>> begin
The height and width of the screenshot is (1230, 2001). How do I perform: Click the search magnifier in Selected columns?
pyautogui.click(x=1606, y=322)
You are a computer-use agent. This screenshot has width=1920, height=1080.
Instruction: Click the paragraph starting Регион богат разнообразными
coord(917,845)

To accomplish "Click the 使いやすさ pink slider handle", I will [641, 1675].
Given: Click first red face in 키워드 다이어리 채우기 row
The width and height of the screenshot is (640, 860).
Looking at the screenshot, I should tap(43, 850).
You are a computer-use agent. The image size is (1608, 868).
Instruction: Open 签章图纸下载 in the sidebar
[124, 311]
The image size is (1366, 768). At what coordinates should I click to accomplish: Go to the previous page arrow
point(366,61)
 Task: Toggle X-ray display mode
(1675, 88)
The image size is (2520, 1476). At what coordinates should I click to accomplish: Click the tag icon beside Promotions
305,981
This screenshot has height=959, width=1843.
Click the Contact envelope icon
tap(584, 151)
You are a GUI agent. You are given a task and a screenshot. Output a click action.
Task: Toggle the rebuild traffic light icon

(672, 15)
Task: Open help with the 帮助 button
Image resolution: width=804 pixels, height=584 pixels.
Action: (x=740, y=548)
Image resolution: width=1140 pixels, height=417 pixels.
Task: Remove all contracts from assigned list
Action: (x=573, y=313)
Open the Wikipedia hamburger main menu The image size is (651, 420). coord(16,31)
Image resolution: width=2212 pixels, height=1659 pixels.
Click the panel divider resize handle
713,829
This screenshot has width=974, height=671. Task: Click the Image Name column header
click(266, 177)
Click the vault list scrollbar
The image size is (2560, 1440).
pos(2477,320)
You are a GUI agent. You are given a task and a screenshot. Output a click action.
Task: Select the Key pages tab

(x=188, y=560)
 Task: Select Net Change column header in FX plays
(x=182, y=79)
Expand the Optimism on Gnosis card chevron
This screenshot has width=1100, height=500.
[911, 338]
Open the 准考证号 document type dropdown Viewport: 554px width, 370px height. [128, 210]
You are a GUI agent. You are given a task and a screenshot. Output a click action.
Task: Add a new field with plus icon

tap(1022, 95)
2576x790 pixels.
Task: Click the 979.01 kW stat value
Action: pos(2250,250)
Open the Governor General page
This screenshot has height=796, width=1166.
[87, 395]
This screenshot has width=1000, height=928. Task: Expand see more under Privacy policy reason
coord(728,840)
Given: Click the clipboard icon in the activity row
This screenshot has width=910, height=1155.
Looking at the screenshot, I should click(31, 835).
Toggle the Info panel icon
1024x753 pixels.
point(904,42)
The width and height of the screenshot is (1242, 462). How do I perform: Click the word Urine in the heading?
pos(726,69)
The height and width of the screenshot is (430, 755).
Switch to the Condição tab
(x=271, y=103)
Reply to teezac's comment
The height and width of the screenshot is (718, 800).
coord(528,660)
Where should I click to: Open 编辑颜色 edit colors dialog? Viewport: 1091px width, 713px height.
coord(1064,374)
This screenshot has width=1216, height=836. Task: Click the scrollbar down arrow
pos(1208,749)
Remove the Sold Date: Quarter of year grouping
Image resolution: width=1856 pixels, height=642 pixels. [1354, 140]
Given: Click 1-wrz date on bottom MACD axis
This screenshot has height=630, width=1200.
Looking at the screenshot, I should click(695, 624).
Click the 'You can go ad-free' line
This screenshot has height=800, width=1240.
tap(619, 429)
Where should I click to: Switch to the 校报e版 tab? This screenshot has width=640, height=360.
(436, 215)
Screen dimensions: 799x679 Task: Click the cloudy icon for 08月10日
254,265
>> end
Exercise goal:
Edit the records above so that each "computer-use agent" becomes "screen assistant", and leave every other part of them unchanged.

Written answer:
The height and width of the screenshot is (1230, 2001). How do I perform: Click the search magnifier in Selected columns?
pyautogui.click(x=1606, y=322)
You are a screen assistant. This screenshot has width=1920, height=1080.
Instruction: Click the paragraph starting Регион богат разнообразными
coord(917,845)

To accomplish "Click the 使いやすさ pink slider handle", I will [641, 1675].
Given: Click first red face in 키워드 다이어리 채우기 row
The width and height of the screenshot is (640, 860).
Looking at the screenshot, I should tap(43, 850).
You are a screen assistant. The image size is (1608, 868).
Instruction: Open 签章图纸下载 in the sidebar
[124, 311]
The image size is (1366, 768). At what coordinates should I click to accomplish: Go to the previous page arrow
point(366,61)
 Task: Toggle X-ray display mode
(1675, 88)
The image size is (2520, 1476). At what coordinates should I click to accomplish: Click the tag icon beside Promotions
305,981
This screenshot has height=959, width=1843.
Click the Contact envelope icon
tap(584, 151)
You are a GUI agent. You are given a task and a screenshot. Output a click action.
Task: Toggle the rebuild traffic light icon

(672, 15)
Task: Open help with the 帮助 button
Image resolution: width=804 pixels, height=584 pixels.
Action: (x=740, y=548)
Image resolution: width=1140 pixels, height=417 pixels.
Task: Remove all contracts from assigned list
Action: (x=573, y=313)
Open the Wikipedia hamburger main menu The image size is (651, 420). coord(16,31)
Image resolution: width=2212 pixels, height=1659 pixels.
Click the panel divider resize handle
713,829
This screenshot has width=974, height=671. Task: Click the Image Name column header
click(266, 177)
Click the vault list scrollbar
The image size is (2560, 1440).
pos(2477,320)
You are a GUI agent. You are given a task and a screenshot. Output a click action.
Task: Select the Key pages tab

(x=188, y=560)
 Task: Select Net Change column header in FX plays
(x=182, y=79)
Expand the Optimism on Gnosis card chevron
This screenshot has width=1100, height=500.
[911, 338]
Open the 准考证号 document type dropdown Viewport: 554px width, 370px height. [128, 210]
You are a GUI agent. You are given a task and a screenshot. Output a click action.
Task: Add a new field with plus icon

tap(1022, 95)
2576x790 pixels.
Task: Click the 979.01 kW stat value
Action: pos(2250,250)
Open the Governor General page
This screenshot has height=796, width=1166.
[87, 395]
This screenshot has width=1000, height=928. Task: Expand see more under Privacy policy reason
coord(728,840)
Given: Click the clipboard icon in the activity row
This screenshot has width=910, height=1155.
Looking at the screenshot, I should click(31, 835).
Toggle the Info panel icon
1024x753 pixels.
point(904,42)
The width and height of the screenshot is (1242, 462). How do I perform: Click the word Urine in the heading?
pos(726,69)
The height and width of the screenshot is (430, 755).
Switch to the Condição tab
(x=271, y=103)
Reply to teezac's comment
The height and width of the screenshot is (718, 800).
coord(528,660)
Where should I click to: Open 编辑颜色 edit colors dialog? Viewport: 1091px width, 713px height.
coord(1064,374)
This screenshot has width=1216, height=836. Task: Click the scrollbar down arrow
pos(1208,749)
Remove the Sold Date: Quarter of year grouping
Image resolution: width=1856 pixels, height=642 pixels. [1354, 140]
Given: Click 1-wrz date on bottom MACD axis
This screenshot has height=630, width=1200.
Looking at the screenshot, I should click(695, 624).
Click the 'You can go ad-free' line
This screenshot has height=800, width=1240.
tap(619, 429)
Where should I click to: Switch to the 校报e版 tab? This screenshot has width=640, height=360.
(436, 215)
Screen dimensions: 799x679 Task: Click the cloudy icon for 08月10日
254,265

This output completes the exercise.